I guess I have a little trouble visualizing all of it . The original work goes 
to great lengths to preserve 'the action' of the original matrix, which I can 
understand. The way I visualize it, let's say we take a hyperplane we project 
into with help of orthonormal R'. but since R' is not fully orthogonal, it is 
not an isometry which means some of the left eigenvectors may get 'squashed' 
more than the others which means the 'order of principiality' may be lost. 
That's how I tried to visualize it before and this is what I found confirmation 
for in the paper with all this talk about aligning Q columns with left 
eigenvectors of A (not that I get to the point how they actually achieve that).

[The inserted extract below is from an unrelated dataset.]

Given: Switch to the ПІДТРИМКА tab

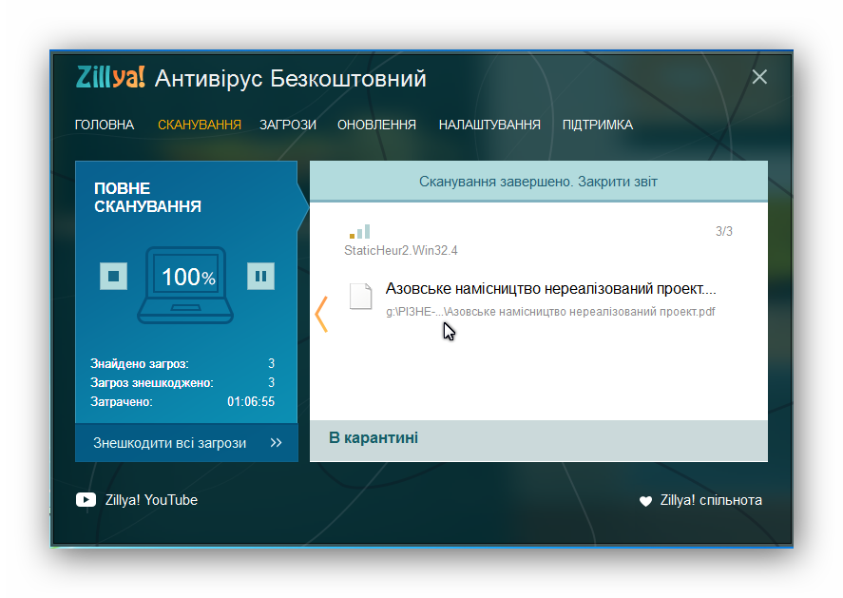Looking at the screenshot, I should 597,125.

Well I guess I don't have really to understand all of it. Thank you very much 
for taking time to explain.

-Dmitriy

-----Original Message-----
From: Ted Dunning [mailto:ted.dunn...@gmail.com] 
Sent: Saturday, March 27, 2010 11:59 PM
To: mahout-dev@lucene.apache.org
Subject: Re: Stochastic SVD

Dmitriy,

The current approach that Jake is working on is to form R' A' A R in a
single pass over A where R is a suitable random matrix.  This is a
relatively small symmetric matrix so we can find V and S^2 such that R' A' A
R = V S^2 V'.  But this can give us the SVD of AR by U = (AR) V S^-1.  U is
the desired orthonormal decomposition of AR and can be used as Q in the
algorithms.  Jake is talking about storing AR as a separate output of the
first pass, but a second pass over A would work just as well.

Since R has more columns than singular values that we want to extract from
A, we can be pretty sure that AR spans the eigen-vectors of interest.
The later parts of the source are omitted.